Put the lines of these records into a numbered list, skipping blank lines and leaving out the pictures.
** start Stored rows **
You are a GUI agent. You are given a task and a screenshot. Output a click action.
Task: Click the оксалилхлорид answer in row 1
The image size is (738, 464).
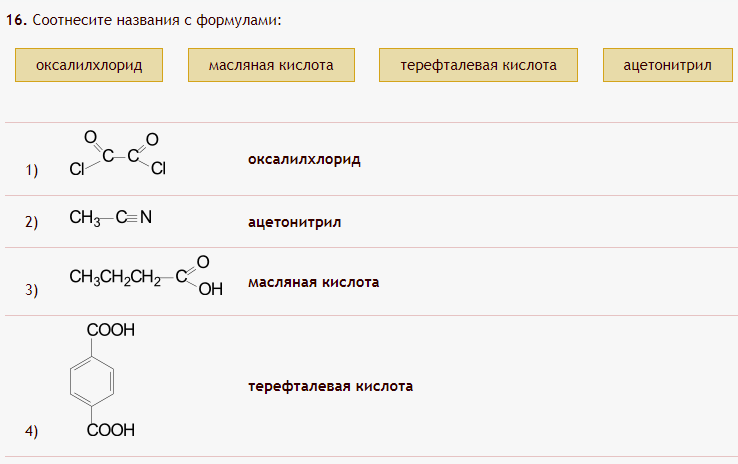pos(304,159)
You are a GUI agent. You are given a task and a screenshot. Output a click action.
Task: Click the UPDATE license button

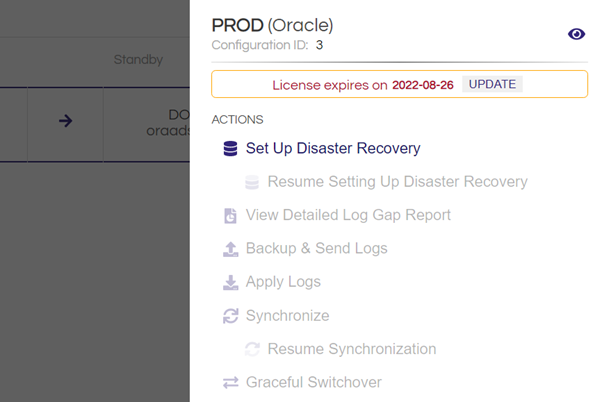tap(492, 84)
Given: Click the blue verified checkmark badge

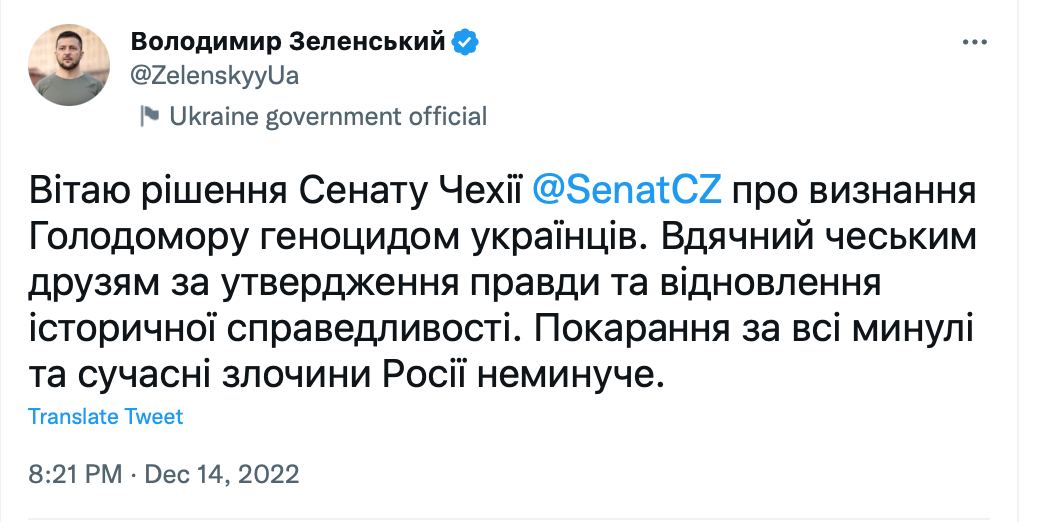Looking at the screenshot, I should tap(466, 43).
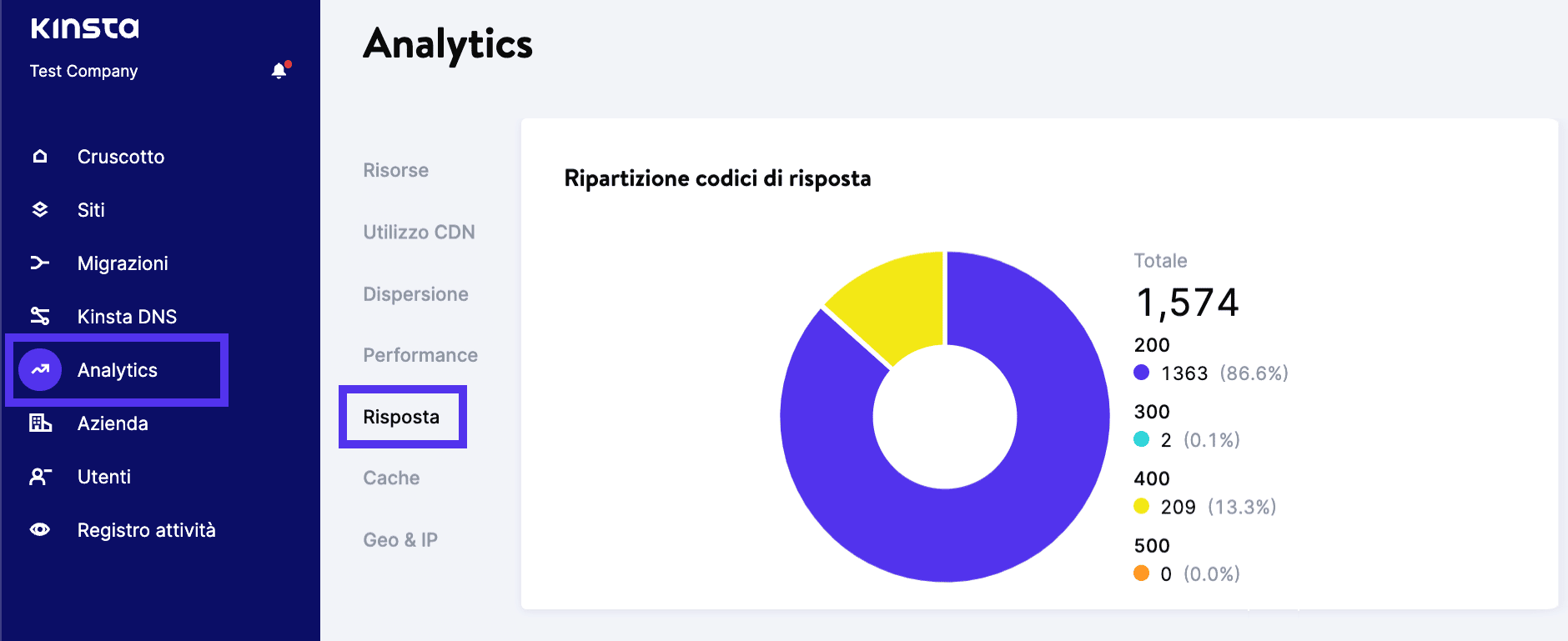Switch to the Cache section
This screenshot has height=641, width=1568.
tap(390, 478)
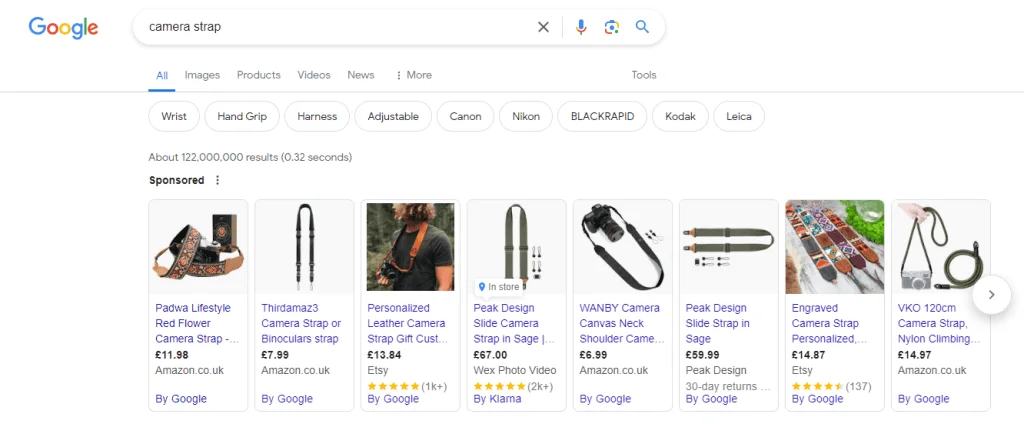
** end Stored rows **
### Result of this exercise
1. You are a GUI agent. You are given a task and a screenshot. Output a click action.
2. Task: Click the оксалилхлорид answer in row 1
3. The image size is (738, 464).
4. pos(304,159)
5. You are a GUI agent. You are given a task and a screenshot. Output a click action.
6. Task: Click the UPDATE license button
7. tap(492, 84)
8. Given: Click the blue verified checkmark badge
9. Looking at the screenshot, I should tap(466, 43).
10. Switch to the Cache section
11. This screenshot has height=641, width=1568.
12. tap(390, 478)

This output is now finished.